(Records from a dataset)
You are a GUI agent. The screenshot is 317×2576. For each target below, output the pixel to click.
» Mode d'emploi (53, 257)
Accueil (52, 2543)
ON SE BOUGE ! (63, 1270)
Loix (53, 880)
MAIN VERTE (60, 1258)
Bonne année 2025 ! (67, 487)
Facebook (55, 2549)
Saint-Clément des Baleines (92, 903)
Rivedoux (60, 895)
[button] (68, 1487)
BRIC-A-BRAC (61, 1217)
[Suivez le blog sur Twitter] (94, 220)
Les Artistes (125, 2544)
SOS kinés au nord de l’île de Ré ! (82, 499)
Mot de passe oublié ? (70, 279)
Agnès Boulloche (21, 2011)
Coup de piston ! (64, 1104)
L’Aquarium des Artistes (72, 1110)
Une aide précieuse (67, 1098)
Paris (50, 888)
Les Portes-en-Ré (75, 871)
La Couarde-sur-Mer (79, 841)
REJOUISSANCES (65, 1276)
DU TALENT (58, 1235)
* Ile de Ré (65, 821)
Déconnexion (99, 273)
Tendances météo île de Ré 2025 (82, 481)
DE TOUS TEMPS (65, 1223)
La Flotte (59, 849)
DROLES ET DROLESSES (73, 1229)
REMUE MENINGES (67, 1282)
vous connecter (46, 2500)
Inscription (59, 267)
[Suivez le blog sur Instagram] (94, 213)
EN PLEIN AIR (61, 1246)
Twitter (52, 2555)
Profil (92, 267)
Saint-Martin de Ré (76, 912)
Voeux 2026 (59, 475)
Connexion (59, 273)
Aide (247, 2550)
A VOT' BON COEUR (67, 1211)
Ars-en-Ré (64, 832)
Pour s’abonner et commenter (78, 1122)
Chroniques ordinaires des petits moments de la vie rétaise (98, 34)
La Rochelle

| Task item |
What is needed is every line of the records that contains the word "Artistes".

| Solution to this task |
Les Artistes (125, 2544)
L’Aquarium des Artistes (72, 1110)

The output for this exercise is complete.